EXCERTO DA PÁGINA
Tribunal Central Administrativo Sul

09356/12

Data
2013-09-26
Relator
RUI PEREIRA

Sumário

I – Tendo a autora alegado no artigo 1º da petição inicial, que a embarcação em causa era sua propriedade, a privação do respectivo uso ou dos proveitos que esta lhe podia render, nomeadamente por efeito do alegado interesse dum terceiro em adquirir a mesma, são danos que se projectam directa e imediatamente na esfera jurídica do respectivo proprietário. II – Questão diversa é saber se a autora é, ou não, a proprietária da aludida embarcação. Porém, a mesma nada tem a ver com a sua legitimidade ou interesse em agir, mas sim com um dos pressupostos da obrigação de indemnizar – a existência de danos na respectiva esfera jurídica – que, a não se provar, poderá conduzir à improcedência da acção, mas nunca à absolvição da instância. III – O artigo 2º do Código do Registo de Bens Móveis, aprovado pelo DL nº 277/95, de 25/10, dispõe que “o registo dos factos referentes ao bem móvel constitui presunção da existência da situação jurídica nos precisos termos nele definida”, aliás em consonância com o que igualmente decorre para os bens imóveis, por força do artigo 7º do Código do Registo Predial, tratando-se duma presunção decorrente da lei, mas susceptível de ser ilidida por prova em contrário, nos termos do disposto no nº 2 do artigo 350º do Código Civil. IV – Ainda que o documento junto pela autora para fazer prova da inscrição da embarcação a seu favor no registo não o demonstrasse, tal não significa que a dita embarcação não pudesse ter sido transmitida à autora por qualquer meio admissível em direito. V – Deste modo, cabia ao juiz, no uso dos poderes conferidos pelos artigos 265º, nº 3, 266º, nº 2 e 508º do CPCivil, na redacção do DL nº 226/2008, de 20/11, convidar a autora a concretizar a alegação contida no artigo 1º da petição inicial, suprindo desse modo as insuficiências ou imprecisões na exposição ou concretização da matéria de facto alegada, se necessário com recurso à apresentação de novo articulado. VI – Ao decidir de imediato, sem ter lançado mão de tal faculdade, procurando obter todos os factos, o Tribunal violou tais normas, isto porque não era desde logo evidente a falta de legitimidade/interesse em agir da autora para os termos da acção [cfr. o disposto no artigo 26º do CPCivil, aplicável “ex vi” artigos 1º e 35º, nº 1 do CPTA].

OBJETIVO DO EXERCÍCIO
Segundo o excerto da página, que diploma aprovou o Código do Registo de Bens Móveis? Indique-o, por favor. As linhas que se seguem vêm de outra fonte, sem relação com este excerto.

DADOS FORNECIDOS
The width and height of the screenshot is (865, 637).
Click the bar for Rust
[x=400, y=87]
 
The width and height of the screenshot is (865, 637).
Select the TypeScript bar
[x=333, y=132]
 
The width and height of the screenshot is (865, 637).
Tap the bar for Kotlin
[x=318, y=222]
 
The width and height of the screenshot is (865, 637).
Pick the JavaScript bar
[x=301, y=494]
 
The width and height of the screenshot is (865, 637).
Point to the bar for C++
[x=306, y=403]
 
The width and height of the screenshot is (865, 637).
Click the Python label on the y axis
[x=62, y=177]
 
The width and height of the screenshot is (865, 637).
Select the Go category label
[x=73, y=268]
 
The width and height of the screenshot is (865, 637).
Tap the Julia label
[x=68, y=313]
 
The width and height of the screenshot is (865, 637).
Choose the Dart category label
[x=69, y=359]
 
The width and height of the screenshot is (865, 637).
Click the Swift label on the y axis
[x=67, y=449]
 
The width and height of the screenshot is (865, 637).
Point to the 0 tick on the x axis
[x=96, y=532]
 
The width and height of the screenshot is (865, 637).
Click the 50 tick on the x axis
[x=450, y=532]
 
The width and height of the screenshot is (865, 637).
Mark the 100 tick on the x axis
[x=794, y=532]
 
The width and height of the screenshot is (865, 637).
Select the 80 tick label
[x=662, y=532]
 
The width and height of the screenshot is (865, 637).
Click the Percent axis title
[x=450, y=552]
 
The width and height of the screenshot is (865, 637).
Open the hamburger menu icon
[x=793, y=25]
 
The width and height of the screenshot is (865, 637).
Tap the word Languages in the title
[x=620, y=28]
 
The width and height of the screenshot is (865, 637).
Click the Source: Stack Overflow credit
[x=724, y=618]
==
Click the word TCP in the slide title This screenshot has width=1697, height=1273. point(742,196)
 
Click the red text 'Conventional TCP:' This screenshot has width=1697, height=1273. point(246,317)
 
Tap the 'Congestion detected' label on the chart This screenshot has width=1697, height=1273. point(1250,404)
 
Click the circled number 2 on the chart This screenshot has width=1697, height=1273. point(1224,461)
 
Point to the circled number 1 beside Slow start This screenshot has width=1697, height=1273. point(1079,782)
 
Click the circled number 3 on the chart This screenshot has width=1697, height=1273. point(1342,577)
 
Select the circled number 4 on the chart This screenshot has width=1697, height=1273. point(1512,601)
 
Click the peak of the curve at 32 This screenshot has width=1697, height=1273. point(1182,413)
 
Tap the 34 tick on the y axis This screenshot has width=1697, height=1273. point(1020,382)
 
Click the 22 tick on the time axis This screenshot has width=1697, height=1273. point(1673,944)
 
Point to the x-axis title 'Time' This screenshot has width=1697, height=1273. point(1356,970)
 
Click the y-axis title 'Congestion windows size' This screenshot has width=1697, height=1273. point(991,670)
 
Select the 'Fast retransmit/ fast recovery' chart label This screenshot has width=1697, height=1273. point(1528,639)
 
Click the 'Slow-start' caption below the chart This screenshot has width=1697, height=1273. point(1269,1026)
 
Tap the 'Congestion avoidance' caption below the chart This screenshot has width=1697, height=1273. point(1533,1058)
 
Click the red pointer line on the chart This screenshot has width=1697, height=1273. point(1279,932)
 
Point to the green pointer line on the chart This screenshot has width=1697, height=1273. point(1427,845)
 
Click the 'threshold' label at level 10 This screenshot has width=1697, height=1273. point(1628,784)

RESOLUÇÃO ESCRITA
O DL nº 277/95, de 25/10.